Start of Exercise input
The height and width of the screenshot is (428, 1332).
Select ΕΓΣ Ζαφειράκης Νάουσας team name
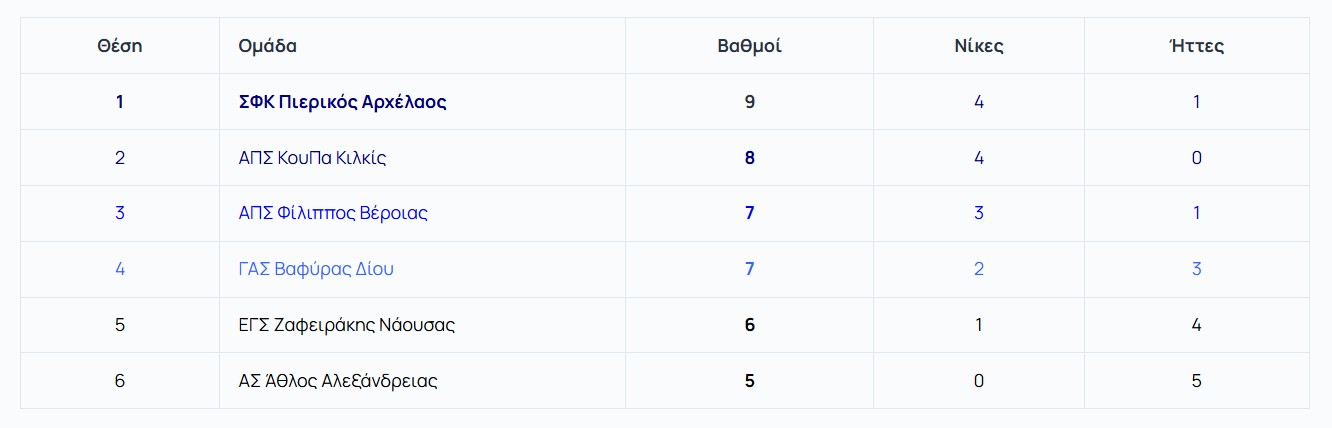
End of Exercise input
Start of Exercise input
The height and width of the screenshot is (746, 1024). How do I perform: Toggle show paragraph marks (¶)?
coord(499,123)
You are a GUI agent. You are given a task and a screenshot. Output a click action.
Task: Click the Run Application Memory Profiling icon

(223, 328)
End of Exercise input
[Exercise brief] Using the entries above, give back exactly the line containing "The height and width of the screenshot is (428, 1332).", the line containing "Select ΕΓΣ Ζαφειράκης Νάουσας team name", and every line between them, and nothing else.

[Response area]
The height and width of the screenshot is (428, 1332).
Select ΕΓΣ Ζαφειράκης Νάουσας team name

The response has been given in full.